Background
Extracellular vesicles (EVs) are lipid bilayer-enclosed particles released by cells that carry proteins, lipids, and nucleic acids, including microRNAs (miRNAs) [1,2]. Encapsulation within EVs protects miRNAs from enzymatic degradation, allowing their detection in blood and other body fluids [3,4]. This stability makes EV-associated miRNAs promising non-invasive biomarkers for disease detection, including lung cancer. In particular, EV-miRNAs could serve as valuable tools for the early detection of lung cancer in high-risk individuals, such as older population and smokers, who are more susceptible to developing lung cancer.
Aim
To identify differentially expressed EV-associated miRNAs in individuals with lung cancer compared to high-risk healthy individuals.
Methods
Serum samples from patients with early stage (I-II) lung cancer (n=6) and high-risk healthy individuals (n=6) underwent EV isolation and RNA extraction.

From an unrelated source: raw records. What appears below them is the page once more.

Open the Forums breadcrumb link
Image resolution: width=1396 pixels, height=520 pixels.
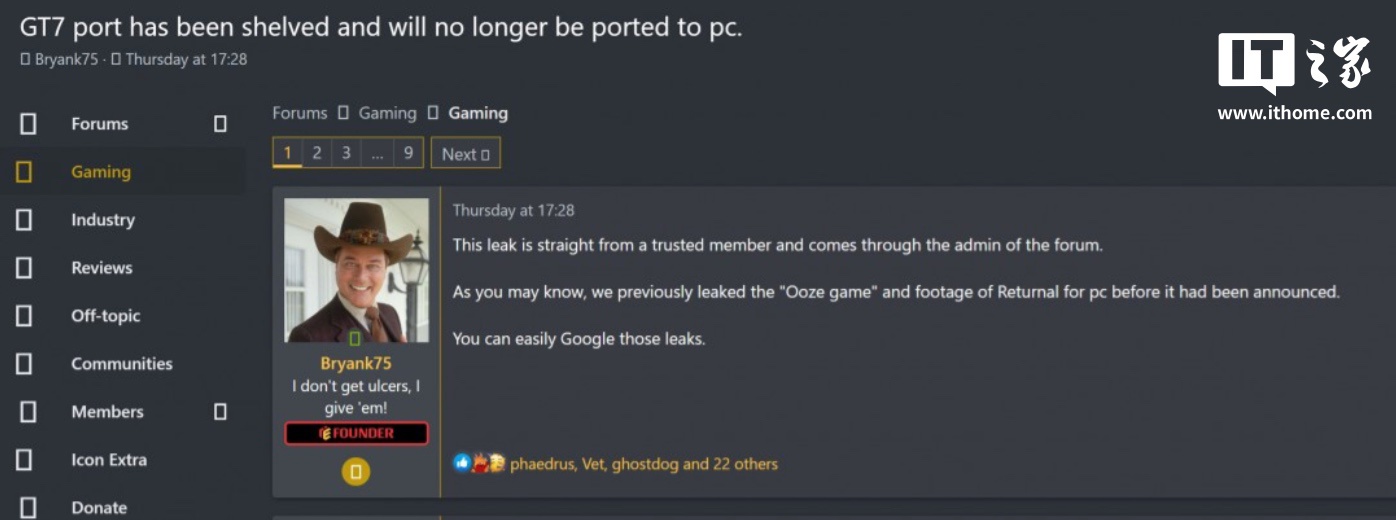(300, 113)
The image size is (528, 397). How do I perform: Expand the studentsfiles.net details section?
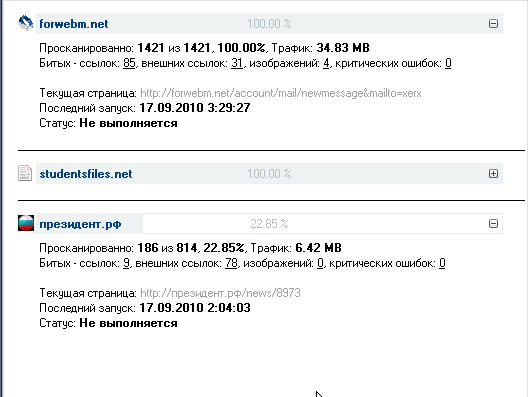(493, 173)
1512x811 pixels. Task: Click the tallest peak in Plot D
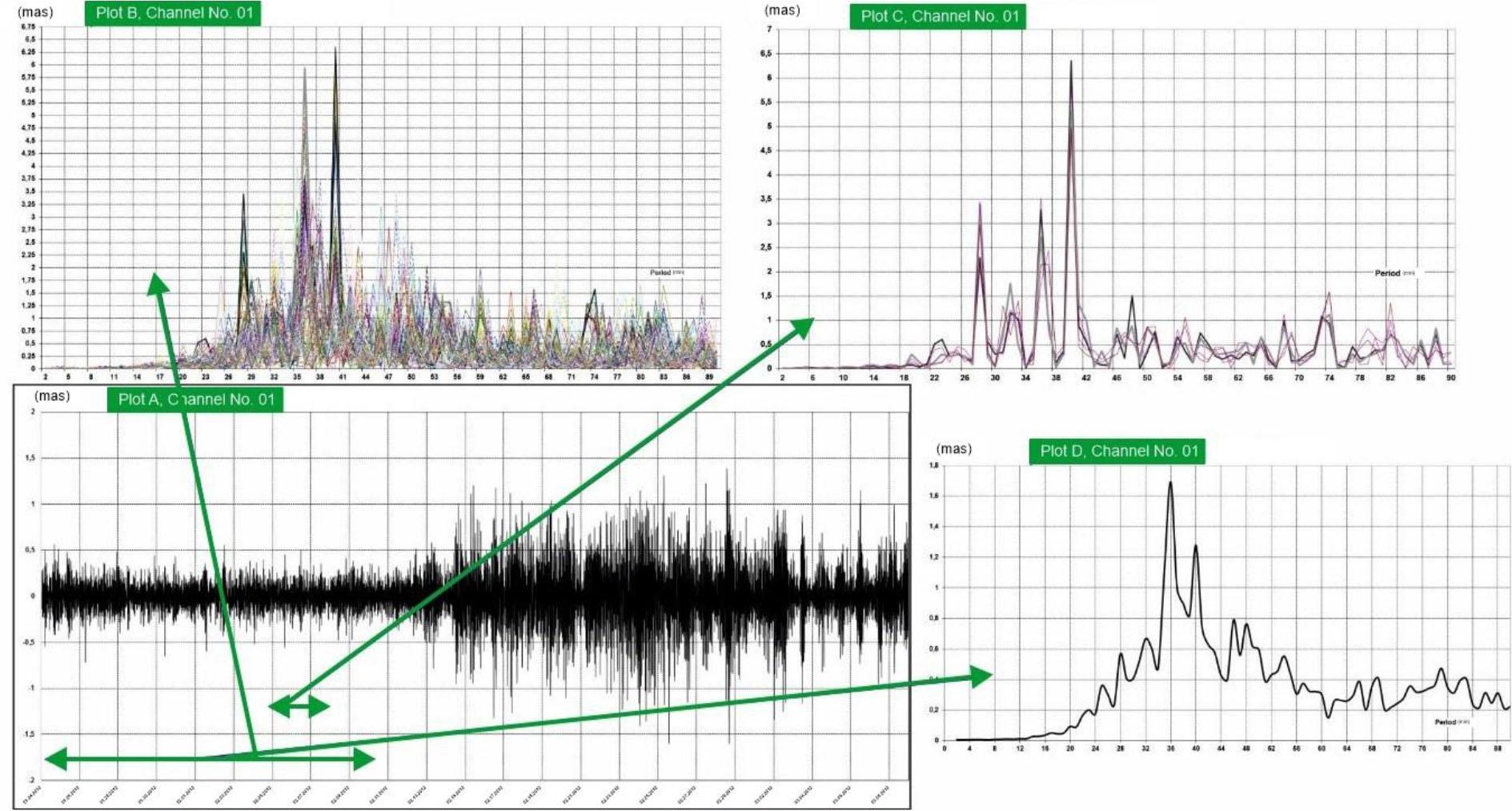(x=1170, y=484)
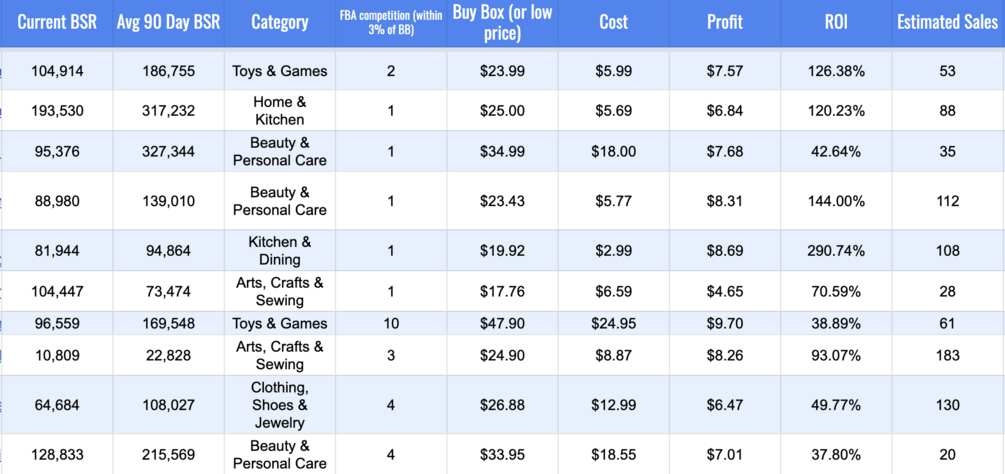Image resolution: width=1005 pixels, height=474 pixels.
Task: Select the Profit column header
Action: click(x=724, y=22)
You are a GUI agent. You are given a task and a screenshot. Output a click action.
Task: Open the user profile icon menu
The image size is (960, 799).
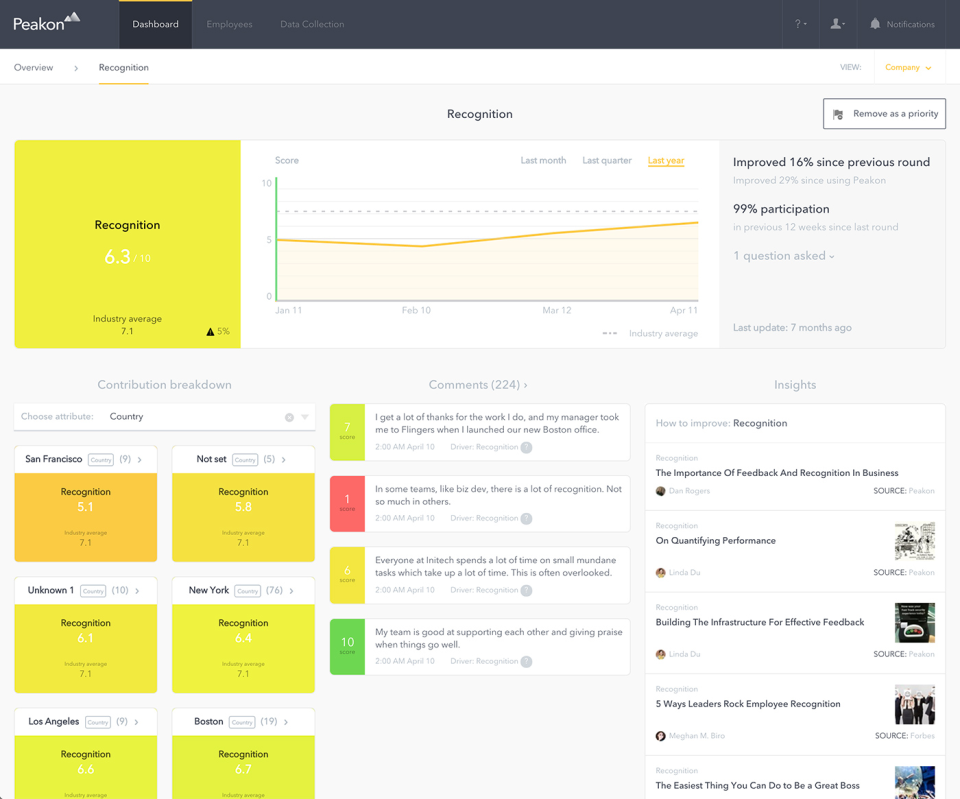coord(837,24)
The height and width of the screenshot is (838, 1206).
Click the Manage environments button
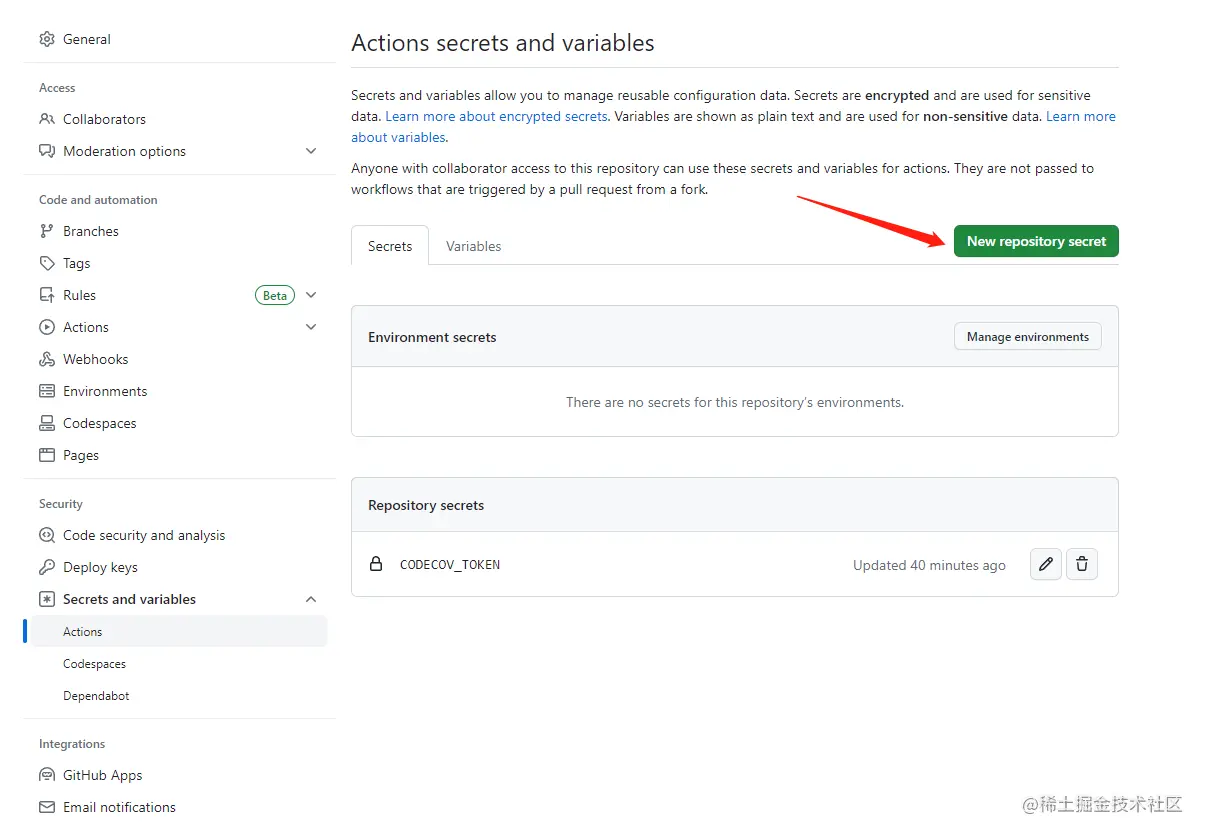1027,337
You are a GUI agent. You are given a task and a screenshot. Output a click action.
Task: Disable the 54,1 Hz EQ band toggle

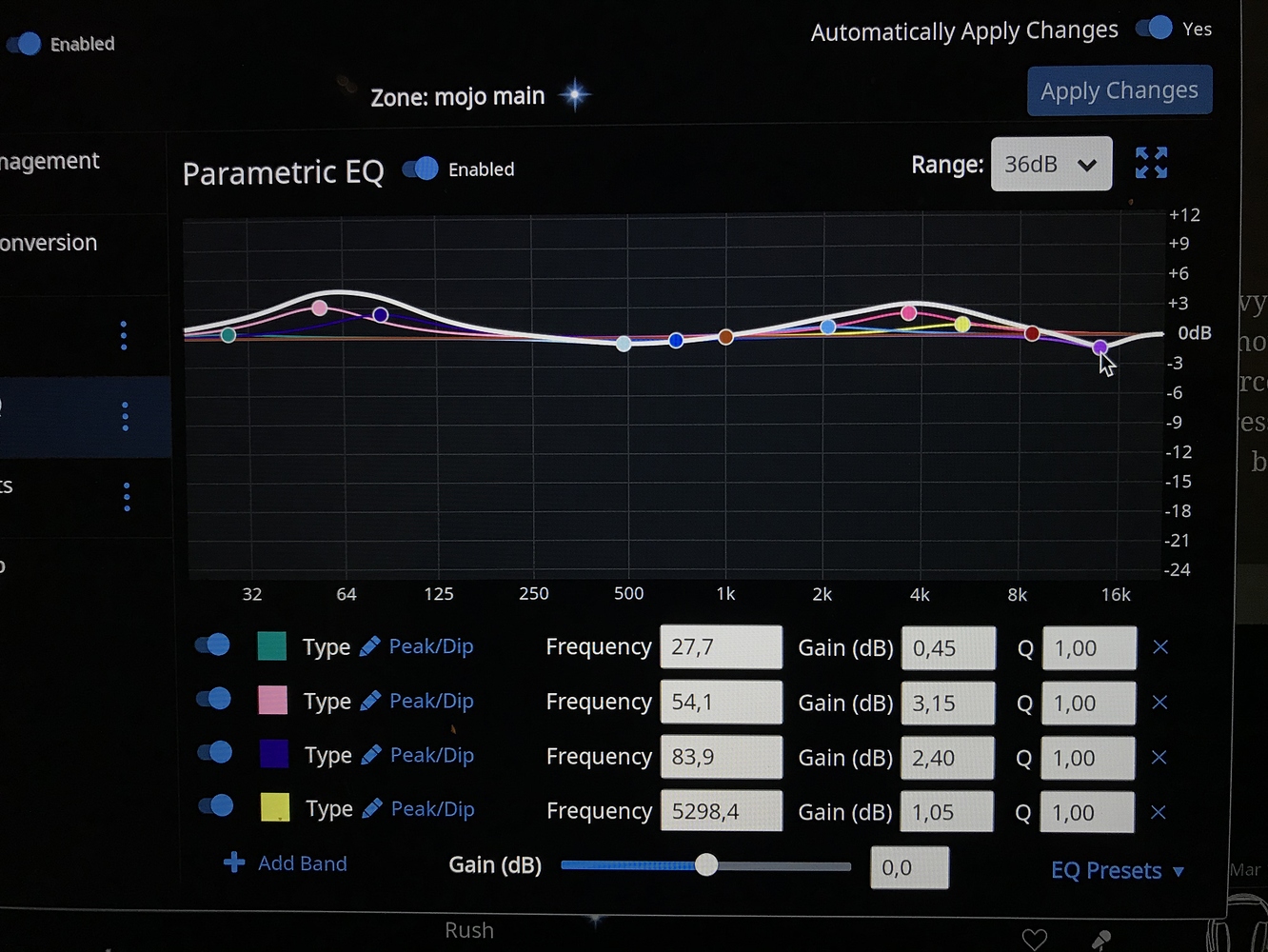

Small RNA libraries were prepared and sequenced (~20 million reads per sample). Reads were trimmed, mapped, and quantified using the miRDeep2 pipeline on Galaxy Australia. Differential expression analysis was performed using the DESeq2 tool with default parameters.
Results
Several miRNAs were significantly dysregulated in lung cancer samples (adjusted p < 0.05, |log2FC| > 1). Upregulated miRNAs included hsa-miR-1246, hsa-miR-100-5p, and hsa-miR-205-5p, while hsa-miR-142-3p, hsa-miR-10b-5p, and hsa-miR-150-5p were downregulated. Notably, these miRNAs were not differentially expressed in the EV-depleted serum, indicating that their dysregulation is specific to EV fractions and suggesting their potential as EV-associated biomarkers for lung cancer.
Conclusions
Our findings indicate that specific miRNAs are dysregulated in EVs from lung cancer patients but not in EV-depleted serum. This EV-specific expression profile highlights the potential of EV-derived miRNAs as non-invasive biomarkers for lung cancer detection, subject to confirmation in larger cohorts.